## Exercise prompt
In the entries below, find every line holding the string "text" and collect it.

[Pixel coordinate grounding data]
┄┄┄┄┄┄┄┄┄┄

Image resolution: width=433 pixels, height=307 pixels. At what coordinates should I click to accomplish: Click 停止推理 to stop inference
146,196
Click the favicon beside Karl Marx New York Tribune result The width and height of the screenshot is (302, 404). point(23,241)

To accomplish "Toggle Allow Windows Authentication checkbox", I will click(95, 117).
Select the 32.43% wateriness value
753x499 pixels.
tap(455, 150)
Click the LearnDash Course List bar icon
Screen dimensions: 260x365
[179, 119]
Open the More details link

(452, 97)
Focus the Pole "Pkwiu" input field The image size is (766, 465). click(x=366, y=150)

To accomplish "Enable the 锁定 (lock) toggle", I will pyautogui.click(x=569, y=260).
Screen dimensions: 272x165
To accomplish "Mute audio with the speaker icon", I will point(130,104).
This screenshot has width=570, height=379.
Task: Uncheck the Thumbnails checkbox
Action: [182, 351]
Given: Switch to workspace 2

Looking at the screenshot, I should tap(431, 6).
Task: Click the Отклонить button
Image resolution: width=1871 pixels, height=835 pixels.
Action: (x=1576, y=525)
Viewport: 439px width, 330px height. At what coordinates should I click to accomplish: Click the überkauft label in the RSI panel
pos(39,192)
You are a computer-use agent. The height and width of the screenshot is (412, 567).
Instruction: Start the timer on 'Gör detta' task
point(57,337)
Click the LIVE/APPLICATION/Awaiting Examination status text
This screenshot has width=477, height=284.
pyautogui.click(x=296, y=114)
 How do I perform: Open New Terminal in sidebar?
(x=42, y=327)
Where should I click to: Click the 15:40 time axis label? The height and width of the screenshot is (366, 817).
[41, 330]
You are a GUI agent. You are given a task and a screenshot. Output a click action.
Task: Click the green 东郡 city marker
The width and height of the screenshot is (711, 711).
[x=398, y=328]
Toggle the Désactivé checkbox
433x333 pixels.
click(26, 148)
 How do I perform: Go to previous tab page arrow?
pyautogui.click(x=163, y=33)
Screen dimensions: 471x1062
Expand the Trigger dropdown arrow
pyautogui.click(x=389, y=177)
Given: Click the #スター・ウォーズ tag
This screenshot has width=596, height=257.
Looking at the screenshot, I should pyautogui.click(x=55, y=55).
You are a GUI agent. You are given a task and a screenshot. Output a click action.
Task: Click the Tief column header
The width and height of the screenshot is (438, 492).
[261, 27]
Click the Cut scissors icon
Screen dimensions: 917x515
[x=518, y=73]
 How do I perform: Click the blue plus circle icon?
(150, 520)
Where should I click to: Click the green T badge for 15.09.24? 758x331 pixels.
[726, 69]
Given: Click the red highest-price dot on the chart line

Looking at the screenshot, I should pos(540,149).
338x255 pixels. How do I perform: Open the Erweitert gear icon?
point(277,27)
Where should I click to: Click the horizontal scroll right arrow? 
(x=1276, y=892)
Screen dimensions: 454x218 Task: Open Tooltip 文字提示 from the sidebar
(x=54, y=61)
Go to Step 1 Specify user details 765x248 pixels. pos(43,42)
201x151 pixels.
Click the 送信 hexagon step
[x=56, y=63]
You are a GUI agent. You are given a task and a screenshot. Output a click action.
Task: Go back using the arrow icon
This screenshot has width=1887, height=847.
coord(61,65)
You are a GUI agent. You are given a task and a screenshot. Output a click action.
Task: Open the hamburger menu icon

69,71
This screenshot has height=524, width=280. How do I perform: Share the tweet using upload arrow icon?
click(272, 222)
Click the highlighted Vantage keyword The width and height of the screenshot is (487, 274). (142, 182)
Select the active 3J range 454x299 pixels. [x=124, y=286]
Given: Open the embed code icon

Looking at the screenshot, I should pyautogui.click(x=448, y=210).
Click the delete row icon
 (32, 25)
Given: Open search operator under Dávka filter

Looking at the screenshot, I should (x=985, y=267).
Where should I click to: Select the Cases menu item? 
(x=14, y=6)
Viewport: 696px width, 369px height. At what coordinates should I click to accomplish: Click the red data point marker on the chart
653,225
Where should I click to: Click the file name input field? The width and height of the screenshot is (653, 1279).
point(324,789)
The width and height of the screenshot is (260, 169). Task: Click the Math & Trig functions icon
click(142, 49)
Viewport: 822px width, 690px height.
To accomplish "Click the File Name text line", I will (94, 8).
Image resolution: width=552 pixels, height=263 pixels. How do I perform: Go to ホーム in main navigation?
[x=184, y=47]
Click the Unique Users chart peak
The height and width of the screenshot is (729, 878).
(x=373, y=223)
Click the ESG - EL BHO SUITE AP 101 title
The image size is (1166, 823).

┄┄┄┄┄┄┄┄┄┄

## Exercise result
Click the LIVE/APPLICATION/Awaiting Examination status text
To accomplish "Click the File Name text line", I will (94, 8).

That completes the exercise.